Riverhead School District Schedules 9 Reopening Plan Meetings

RIVERHEAD, NY — With schools set to reopen soon, nine parent information sessions have been scheduled to discuss the Riverhead Central School district’s plan.

In preparing for the opening of its seven schools, district officials scheduled the nine school-specific parent information Zoom meetings; the meetings are in addition to the district’s previous public meeting held on August 6.

An opportunity to ask questions will be provided. Links to join the meetings can be found on its parent information webpage.

Meetings will be held on Tuesday, August 18, Wednesday, August 19, and Thursday, August 20.

Gov. Andrew Cuomo announced recently that all school districts in the state must host information sessions for parents and staff. With all New York school districts authorized to open this fall, Cuomo said the question remains “how” they will move forward to do so. “That is up to the local school district,” he said Monday. “People are going to make decisions, not a bunch of bureaucrats.”

School districts, he added, must listen to the concerns of parents and teachers; without them, the schools cannot open, he said.

Cuomo added that other locations around the world, including Israel and Hong Kong, had issues when reopening schools. “Parents and teachers are right to be concerned,” he said. “They’re not being obstructionists. I want school districts to understand that they’re not doing them a favor by talking to them. I teachers and students don’t come back, you don’t have school.”

All students and teachers must wear masks and adhere to social distancing; masks will be provided to those who do not have them, Cuomo said.

The state’s 749 school districts are required to submit a reopening plan to the state Department of Health and the state Education Department. The DOH has the authority to reject plans, Cuomo said. The DOH will notify the districts whose plans are incomplete or deficient. If the DOH does not approve a plan, a district will not be able to open, Cuomo said.

How each district decides to reopen is up to its own discretion, whether it’s in-person or a hybrid plan that includes remote learning, he said.

Each school district must post three plans on its website: plans for remote learning, procedures for coronavirus testing and contact tracing — those plans must be posted online, he said.

Parents need an opportunity to be heard, he said. “The more dialogue the better.”

Also, Cuomo said each school district must host three online discussion session opportunities for parents with questions by Friday, with five such sessions planned for the “Big 5” districts.

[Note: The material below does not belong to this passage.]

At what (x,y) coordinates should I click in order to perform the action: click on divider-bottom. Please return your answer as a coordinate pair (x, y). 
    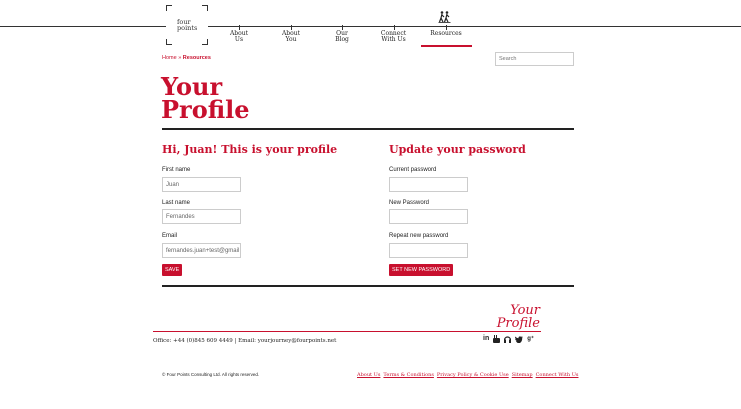
    Looking at the image, I should click on (368, 286).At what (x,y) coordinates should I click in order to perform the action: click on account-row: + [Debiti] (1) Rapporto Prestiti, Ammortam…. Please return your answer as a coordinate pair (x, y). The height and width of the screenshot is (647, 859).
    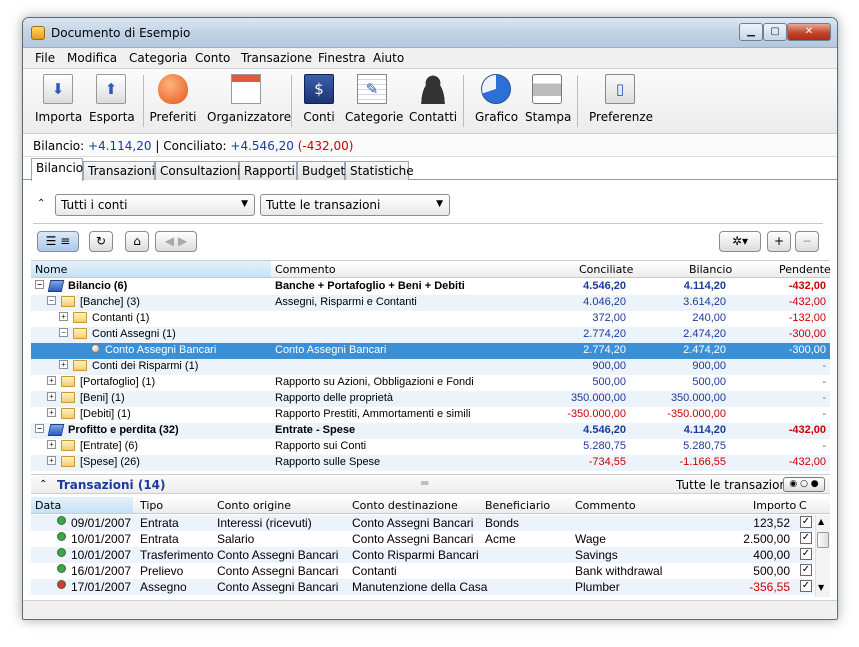
    Looking at the image, I should click on (430, 415).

Finally, he said, a separate session must be offered for teachers to air their questions and concerns in each district.

There is “no one-size-fits-all” plan for school districts, Cuomo said.

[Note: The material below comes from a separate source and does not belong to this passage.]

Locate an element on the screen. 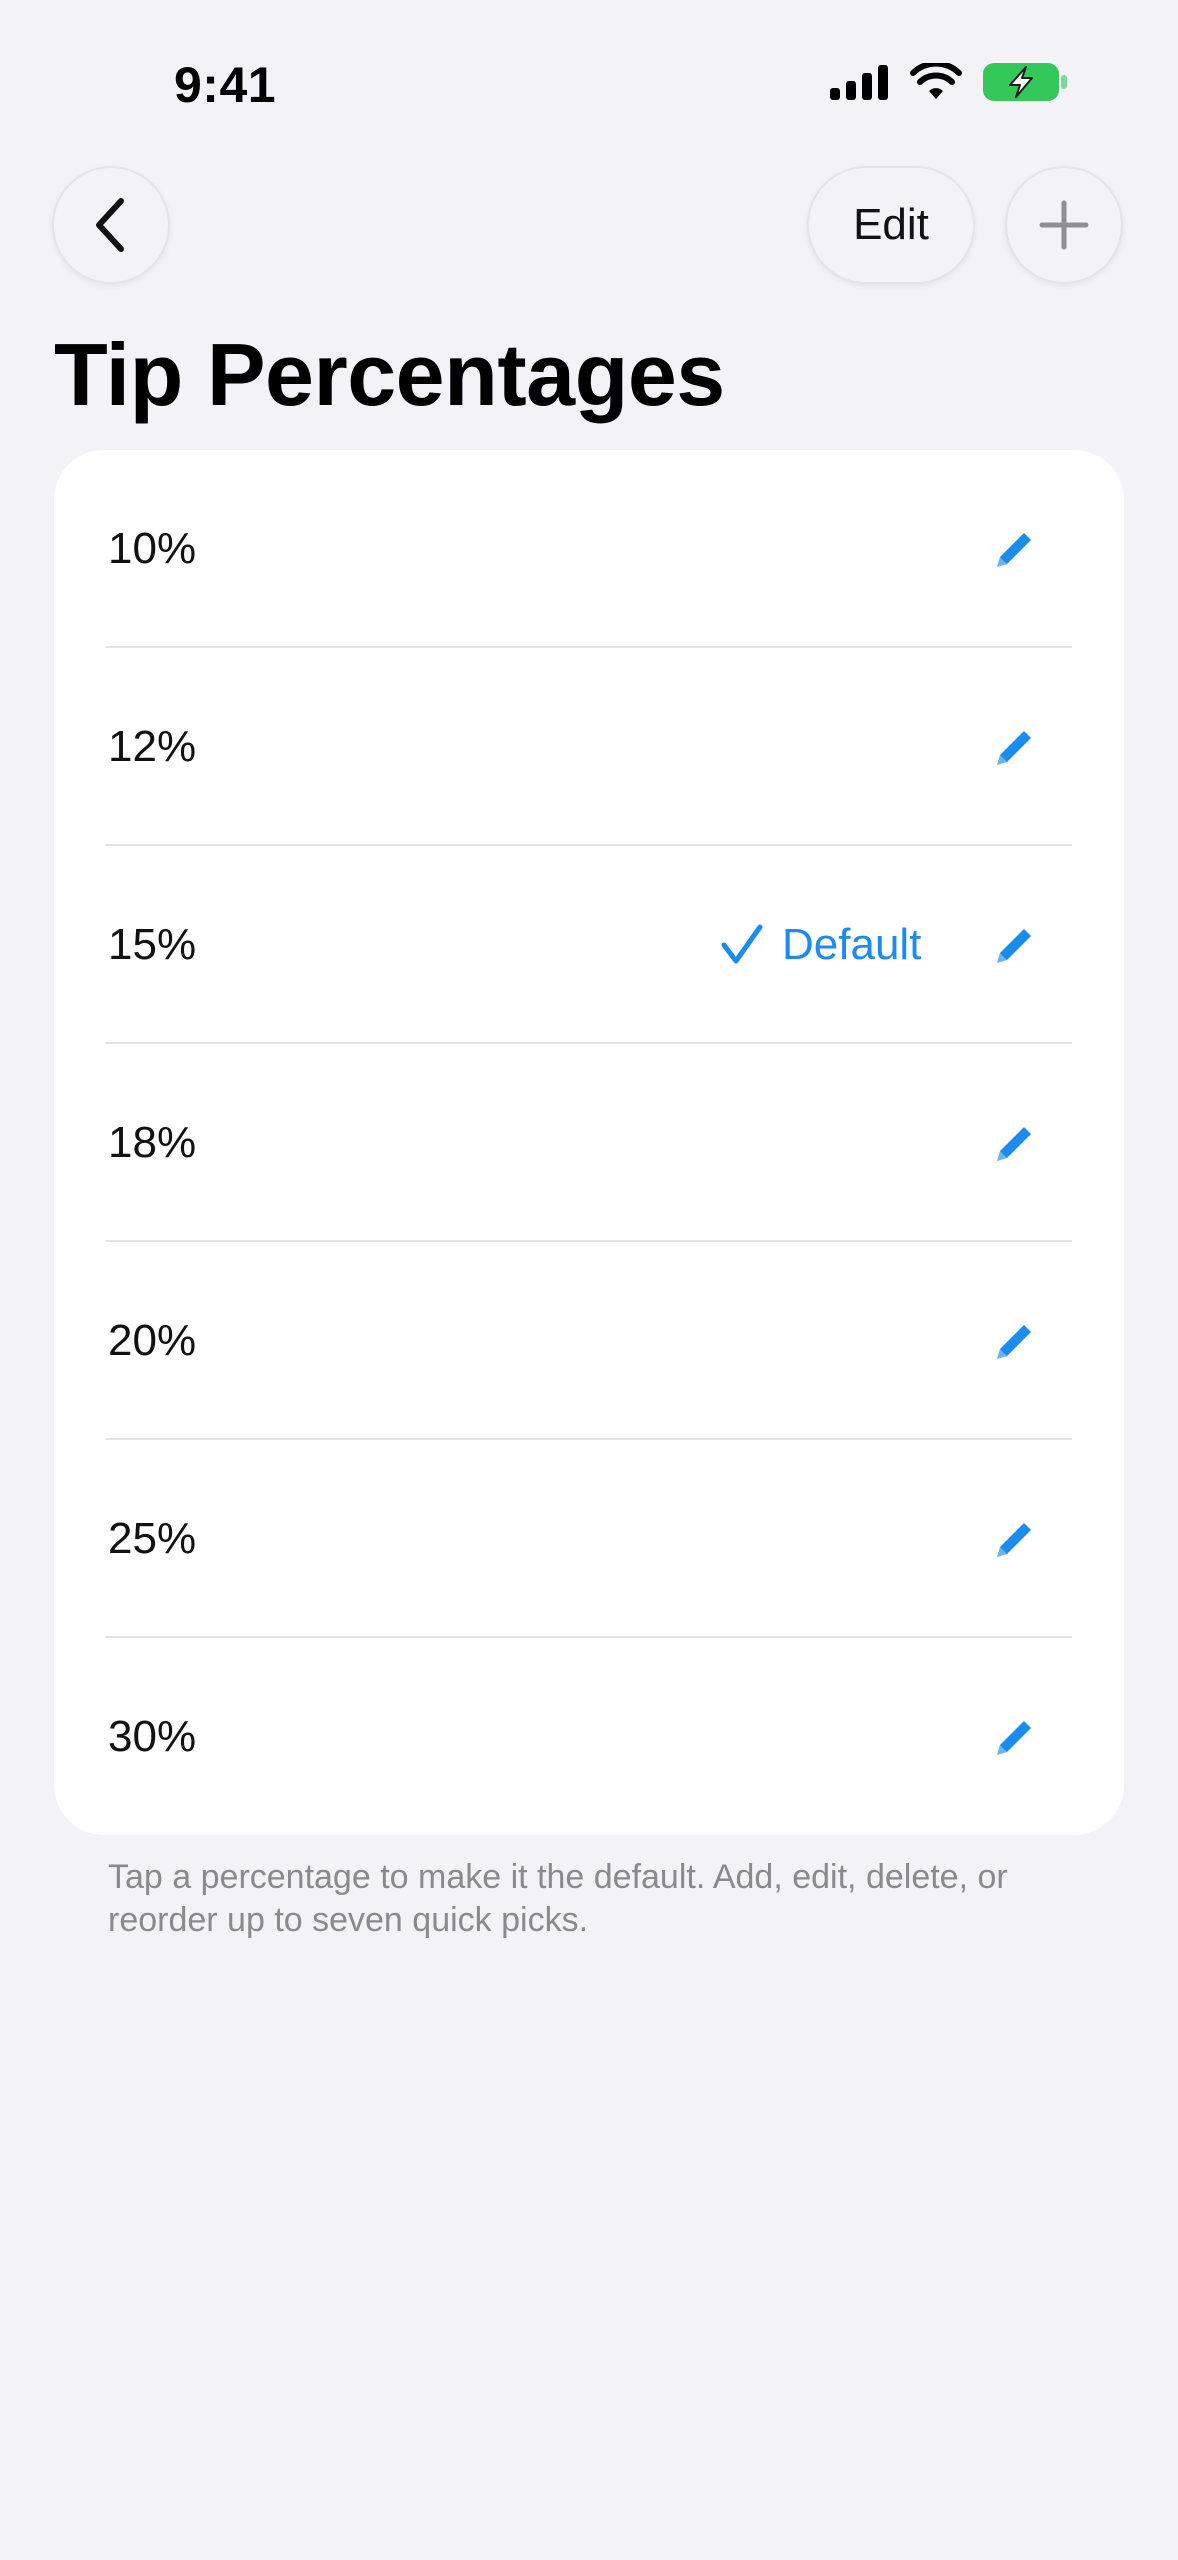 The height and width of the screenshot is (2560, 1178). plus-icon is located at coordinates (1064, 225).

Looking forward, Cuomo said the state will continue to watch the infection rate between now and the first day of school. If there is a spike in the infection rate, the decision to reopen can be revisited but “for planning purposes,” they can reopen, he said.

New York State United Teachers President Andy Pallotta released a statement regarding Cuomo’s decision on reopening schools.

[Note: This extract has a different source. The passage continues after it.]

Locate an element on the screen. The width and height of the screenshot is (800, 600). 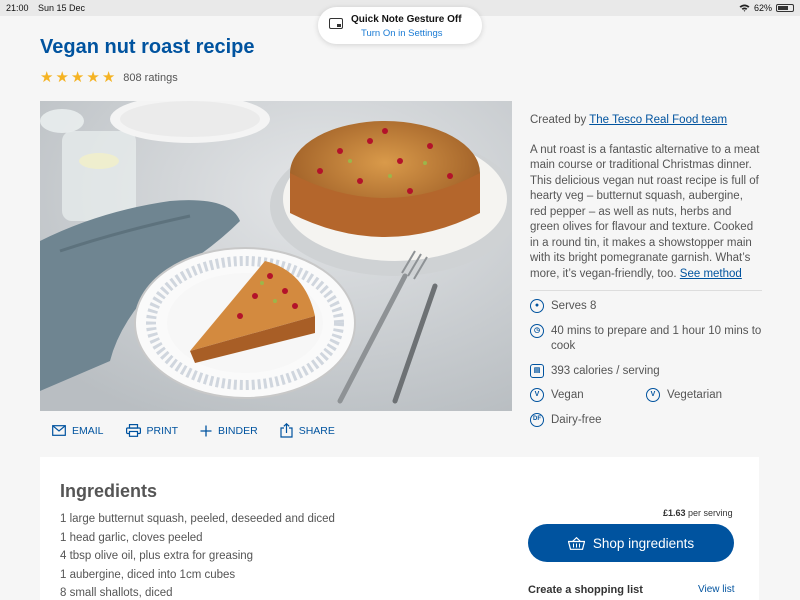
vegan-icon: V is located at coordinates (537, 395).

“We have been clear all along: Health and safety is the most important consideration in reopening school buildings,” he said. “Viral infection rates tell only one part of the story.”

Many educators and parents have anxiety about local school district reopening plans that have been submitted to the state, Pallotta said.

Concerns, he said, include “the lack of guidance on specific procedures for closure, testing and contact tracing in the event of a COVID-19 case in a school. Right now, there may be some areas where parents and educators are confident in their district’s plan, but in many others, we know they aren’t.”

No district should consider themselves ready to reopen buildings until their plans are safe and everything in that plan meant to keep the school community safe is implemented, Pallotta added.

“Being safe means parents and teachers must be confident in the reopening plan, and it is welcome news that districts must meet with parents and teachers this month. We’re thankful the governor agrees that forcing people back into the classroom when they feel their health is threatened is not what should happen. So if districts need to phase in the reopening of buildings, so be it,” Pallotta said. “We must err on the side of caution. Period.”

Communication is key, Cuomo said: “I have been deluged with calls from parents and teachers and there is a significant level of anxiety and concern.”

New York’s school guidance “has been touted as the best in the country,” as has the state’s reopening for the economy, Cuomo said. “If anyone can do it, we can do it — but we have to continue to be smart.”

No school sports have been approved, state officials said.Cuomo announced in July that New York schools can reopen only if coronavirus infection rates fell below strict benchmarks that were set in early August.

The formula that Cuomo spelled out allows school openings in regions that are in phase four and have an infection rate under 5 percent. An “emergency” stop to openings will take place if infections rise above 9 percent, he said.

In May, federal health officials released recommendations for reopening schools amid the coronavirus outbreak, including keeping desks 6 feet apart, canceling field trips, shuttering cafeterias and intensifying disinfection of everything from door handles to drinking fountains.
The federal Centers for Disease Control and Prevention unveiled a gradual three-step system and numerous tips and tricks for schools that are preparing to reopen. The suggestions were included as part of a broader reopening roadmap, a 60-page document titled,”CDC Activities and Initiatives Supporting the COVID-19 Response and the President’s Plan for Opening America Up Again.”